▶ **Task statement**: If a line below includes the string "Programmable", copy it.

Saved data entries:
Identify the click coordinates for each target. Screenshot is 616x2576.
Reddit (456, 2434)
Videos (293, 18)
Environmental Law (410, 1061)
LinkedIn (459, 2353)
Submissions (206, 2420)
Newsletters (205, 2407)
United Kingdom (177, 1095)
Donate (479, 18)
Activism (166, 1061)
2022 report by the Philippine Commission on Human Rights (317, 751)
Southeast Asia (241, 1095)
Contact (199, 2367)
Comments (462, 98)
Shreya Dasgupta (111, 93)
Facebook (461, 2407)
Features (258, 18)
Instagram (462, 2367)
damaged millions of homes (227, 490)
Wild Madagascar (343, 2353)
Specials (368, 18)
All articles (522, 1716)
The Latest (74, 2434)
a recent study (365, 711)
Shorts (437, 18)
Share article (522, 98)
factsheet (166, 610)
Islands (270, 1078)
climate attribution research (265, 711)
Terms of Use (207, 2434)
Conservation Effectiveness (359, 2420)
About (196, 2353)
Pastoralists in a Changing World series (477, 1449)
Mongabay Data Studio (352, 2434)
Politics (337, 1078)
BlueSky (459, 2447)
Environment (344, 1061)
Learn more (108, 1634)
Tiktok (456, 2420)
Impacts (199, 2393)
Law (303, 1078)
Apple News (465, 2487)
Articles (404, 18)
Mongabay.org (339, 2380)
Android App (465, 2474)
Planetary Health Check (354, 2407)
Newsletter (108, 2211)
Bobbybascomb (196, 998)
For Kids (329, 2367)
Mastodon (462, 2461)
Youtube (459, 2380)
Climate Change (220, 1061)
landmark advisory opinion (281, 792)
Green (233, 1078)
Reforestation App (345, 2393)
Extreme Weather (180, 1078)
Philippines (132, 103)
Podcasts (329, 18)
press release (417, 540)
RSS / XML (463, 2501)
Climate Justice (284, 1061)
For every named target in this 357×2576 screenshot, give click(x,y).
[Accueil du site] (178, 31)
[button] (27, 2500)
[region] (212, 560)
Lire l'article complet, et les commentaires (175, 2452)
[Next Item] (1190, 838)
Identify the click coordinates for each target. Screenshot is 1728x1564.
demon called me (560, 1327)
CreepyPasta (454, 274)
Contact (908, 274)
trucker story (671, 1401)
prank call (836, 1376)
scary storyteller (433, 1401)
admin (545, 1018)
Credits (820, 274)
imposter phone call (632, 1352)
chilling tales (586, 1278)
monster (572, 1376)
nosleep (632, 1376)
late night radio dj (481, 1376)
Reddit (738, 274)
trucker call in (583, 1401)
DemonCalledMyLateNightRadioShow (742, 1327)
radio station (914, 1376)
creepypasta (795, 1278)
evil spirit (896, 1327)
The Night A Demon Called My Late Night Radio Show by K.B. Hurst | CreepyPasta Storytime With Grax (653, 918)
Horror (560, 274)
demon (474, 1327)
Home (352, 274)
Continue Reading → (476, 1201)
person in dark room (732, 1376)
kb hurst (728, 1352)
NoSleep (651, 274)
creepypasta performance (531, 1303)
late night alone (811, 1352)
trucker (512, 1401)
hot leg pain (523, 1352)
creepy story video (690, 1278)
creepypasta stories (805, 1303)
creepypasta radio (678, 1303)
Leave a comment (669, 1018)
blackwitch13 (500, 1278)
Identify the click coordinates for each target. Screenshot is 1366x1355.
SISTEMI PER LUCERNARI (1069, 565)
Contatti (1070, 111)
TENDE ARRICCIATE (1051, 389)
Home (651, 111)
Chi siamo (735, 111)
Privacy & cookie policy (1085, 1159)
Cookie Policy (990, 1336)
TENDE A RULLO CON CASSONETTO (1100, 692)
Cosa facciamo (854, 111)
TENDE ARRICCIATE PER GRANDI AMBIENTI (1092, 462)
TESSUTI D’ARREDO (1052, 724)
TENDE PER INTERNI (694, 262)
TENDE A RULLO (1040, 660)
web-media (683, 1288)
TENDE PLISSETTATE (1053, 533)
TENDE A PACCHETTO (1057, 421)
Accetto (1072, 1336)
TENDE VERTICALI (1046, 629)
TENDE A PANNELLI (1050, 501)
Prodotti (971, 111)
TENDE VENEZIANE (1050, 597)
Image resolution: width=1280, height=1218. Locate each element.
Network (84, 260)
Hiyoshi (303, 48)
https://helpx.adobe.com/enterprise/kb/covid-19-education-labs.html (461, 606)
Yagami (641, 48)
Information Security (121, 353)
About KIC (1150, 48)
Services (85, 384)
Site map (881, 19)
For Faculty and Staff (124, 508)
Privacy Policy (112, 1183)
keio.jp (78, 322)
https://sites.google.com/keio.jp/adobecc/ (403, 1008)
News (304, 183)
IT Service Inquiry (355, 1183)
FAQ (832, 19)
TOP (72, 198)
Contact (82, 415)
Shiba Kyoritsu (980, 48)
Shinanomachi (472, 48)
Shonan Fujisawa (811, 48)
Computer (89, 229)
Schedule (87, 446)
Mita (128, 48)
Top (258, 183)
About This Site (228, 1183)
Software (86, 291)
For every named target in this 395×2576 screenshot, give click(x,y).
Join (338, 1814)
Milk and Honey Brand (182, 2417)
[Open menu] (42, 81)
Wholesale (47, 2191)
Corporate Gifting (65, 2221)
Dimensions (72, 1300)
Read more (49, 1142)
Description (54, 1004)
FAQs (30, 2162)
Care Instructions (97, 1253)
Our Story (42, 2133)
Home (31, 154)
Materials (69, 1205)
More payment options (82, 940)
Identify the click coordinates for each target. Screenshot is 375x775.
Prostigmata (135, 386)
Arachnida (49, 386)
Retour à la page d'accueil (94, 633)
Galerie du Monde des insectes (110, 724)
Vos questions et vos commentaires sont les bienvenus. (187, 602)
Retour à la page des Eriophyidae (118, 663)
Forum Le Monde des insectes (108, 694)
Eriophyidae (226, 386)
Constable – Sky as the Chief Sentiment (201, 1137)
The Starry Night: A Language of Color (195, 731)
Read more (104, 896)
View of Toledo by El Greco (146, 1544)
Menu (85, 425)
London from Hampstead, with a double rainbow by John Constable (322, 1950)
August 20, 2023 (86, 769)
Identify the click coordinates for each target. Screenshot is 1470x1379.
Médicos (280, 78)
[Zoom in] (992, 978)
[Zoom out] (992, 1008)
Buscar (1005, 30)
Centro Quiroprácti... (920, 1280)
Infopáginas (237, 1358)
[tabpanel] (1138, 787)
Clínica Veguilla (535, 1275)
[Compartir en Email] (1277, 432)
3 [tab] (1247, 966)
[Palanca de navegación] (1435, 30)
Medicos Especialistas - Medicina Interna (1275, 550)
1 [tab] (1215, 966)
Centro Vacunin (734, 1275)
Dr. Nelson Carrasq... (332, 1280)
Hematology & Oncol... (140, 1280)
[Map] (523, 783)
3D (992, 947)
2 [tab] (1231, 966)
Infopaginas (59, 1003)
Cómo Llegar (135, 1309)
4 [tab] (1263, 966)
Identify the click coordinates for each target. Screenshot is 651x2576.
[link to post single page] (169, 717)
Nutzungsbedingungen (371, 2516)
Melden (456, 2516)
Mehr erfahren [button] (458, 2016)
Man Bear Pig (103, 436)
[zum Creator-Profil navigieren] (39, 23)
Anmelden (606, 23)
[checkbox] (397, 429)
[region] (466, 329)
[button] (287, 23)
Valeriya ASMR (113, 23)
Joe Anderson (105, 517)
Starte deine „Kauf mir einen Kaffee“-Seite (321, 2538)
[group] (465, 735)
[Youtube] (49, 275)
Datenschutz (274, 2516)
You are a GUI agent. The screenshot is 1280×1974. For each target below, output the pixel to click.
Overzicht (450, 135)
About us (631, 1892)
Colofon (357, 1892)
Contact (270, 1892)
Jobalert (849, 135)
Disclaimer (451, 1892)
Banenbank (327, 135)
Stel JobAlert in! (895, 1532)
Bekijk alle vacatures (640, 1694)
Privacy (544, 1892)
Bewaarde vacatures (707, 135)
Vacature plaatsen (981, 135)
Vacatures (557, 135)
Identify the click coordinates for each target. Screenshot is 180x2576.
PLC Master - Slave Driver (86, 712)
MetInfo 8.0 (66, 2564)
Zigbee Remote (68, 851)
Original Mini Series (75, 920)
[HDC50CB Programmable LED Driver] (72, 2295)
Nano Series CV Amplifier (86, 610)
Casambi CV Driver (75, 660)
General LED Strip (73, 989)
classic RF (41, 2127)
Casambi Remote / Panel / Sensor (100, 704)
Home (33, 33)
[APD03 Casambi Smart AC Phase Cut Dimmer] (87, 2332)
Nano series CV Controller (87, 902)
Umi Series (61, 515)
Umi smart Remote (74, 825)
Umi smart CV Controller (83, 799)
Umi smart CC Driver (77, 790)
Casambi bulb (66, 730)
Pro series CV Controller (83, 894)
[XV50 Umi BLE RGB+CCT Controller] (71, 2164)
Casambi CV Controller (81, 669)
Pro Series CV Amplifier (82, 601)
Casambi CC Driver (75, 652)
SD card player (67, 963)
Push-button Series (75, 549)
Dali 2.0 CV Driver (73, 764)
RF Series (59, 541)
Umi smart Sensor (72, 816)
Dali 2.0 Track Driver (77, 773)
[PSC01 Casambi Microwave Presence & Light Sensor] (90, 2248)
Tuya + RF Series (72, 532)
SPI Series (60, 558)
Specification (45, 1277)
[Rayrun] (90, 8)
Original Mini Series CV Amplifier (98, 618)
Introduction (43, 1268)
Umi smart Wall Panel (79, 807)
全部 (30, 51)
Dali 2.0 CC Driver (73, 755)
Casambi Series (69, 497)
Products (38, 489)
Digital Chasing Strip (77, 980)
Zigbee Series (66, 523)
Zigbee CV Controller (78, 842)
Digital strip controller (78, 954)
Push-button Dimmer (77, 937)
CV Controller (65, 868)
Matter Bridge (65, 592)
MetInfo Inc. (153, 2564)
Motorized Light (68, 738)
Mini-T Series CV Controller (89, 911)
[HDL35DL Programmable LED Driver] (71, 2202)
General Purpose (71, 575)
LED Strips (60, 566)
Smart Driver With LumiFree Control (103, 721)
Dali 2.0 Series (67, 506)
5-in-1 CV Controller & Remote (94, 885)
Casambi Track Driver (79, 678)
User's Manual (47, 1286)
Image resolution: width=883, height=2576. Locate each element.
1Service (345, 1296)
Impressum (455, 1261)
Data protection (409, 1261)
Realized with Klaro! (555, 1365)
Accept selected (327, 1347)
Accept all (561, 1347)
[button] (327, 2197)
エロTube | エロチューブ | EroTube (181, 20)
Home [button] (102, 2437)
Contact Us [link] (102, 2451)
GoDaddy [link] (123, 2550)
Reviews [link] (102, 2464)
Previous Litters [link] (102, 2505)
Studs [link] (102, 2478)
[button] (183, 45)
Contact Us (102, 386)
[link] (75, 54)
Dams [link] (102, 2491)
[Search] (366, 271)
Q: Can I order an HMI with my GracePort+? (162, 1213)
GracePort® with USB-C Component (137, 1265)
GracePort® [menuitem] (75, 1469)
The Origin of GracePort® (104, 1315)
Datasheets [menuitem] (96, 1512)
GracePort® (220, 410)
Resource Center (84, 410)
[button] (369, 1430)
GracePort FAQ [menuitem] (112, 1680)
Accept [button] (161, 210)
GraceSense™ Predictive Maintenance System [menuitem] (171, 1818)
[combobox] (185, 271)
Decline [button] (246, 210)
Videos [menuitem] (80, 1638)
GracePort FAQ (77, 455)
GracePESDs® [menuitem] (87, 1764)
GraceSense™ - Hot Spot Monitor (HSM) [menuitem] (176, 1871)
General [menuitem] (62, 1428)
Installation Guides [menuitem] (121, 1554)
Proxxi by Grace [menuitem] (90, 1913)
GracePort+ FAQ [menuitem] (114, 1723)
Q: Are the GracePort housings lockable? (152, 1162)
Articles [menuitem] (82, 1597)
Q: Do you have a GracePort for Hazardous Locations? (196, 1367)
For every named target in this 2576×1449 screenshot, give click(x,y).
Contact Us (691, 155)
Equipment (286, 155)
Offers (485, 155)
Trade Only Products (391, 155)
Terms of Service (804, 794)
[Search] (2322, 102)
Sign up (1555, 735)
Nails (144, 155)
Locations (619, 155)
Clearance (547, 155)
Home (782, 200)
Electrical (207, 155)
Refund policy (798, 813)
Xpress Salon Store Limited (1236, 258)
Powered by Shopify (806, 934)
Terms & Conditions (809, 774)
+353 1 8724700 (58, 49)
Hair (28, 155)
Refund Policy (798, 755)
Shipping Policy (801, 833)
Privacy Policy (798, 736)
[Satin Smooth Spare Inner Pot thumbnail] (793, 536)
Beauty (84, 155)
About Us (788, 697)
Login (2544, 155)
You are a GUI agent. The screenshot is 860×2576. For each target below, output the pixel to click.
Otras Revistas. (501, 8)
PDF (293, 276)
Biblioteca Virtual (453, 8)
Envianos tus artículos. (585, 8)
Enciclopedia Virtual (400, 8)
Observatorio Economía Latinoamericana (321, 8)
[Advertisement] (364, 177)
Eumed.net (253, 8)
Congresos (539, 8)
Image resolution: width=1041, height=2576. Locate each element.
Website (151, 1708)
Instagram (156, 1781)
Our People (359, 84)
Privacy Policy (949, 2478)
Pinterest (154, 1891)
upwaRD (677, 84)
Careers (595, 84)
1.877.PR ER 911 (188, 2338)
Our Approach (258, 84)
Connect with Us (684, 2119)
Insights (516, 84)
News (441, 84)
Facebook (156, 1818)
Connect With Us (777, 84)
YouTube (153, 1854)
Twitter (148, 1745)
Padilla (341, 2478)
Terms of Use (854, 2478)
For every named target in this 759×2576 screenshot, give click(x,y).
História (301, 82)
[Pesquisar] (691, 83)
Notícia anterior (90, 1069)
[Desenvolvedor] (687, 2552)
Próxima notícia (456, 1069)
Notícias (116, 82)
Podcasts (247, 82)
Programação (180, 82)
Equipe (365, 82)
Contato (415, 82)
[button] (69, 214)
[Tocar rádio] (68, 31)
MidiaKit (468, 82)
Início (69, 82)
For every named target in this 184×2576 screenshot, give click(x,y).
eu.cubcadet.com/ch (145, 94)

▶ **Solution for this problem**:
[HDC50CB Programmable LED Driver] (72, 2295)
[HDL35DL Programmable LED Driver] (71, 2202)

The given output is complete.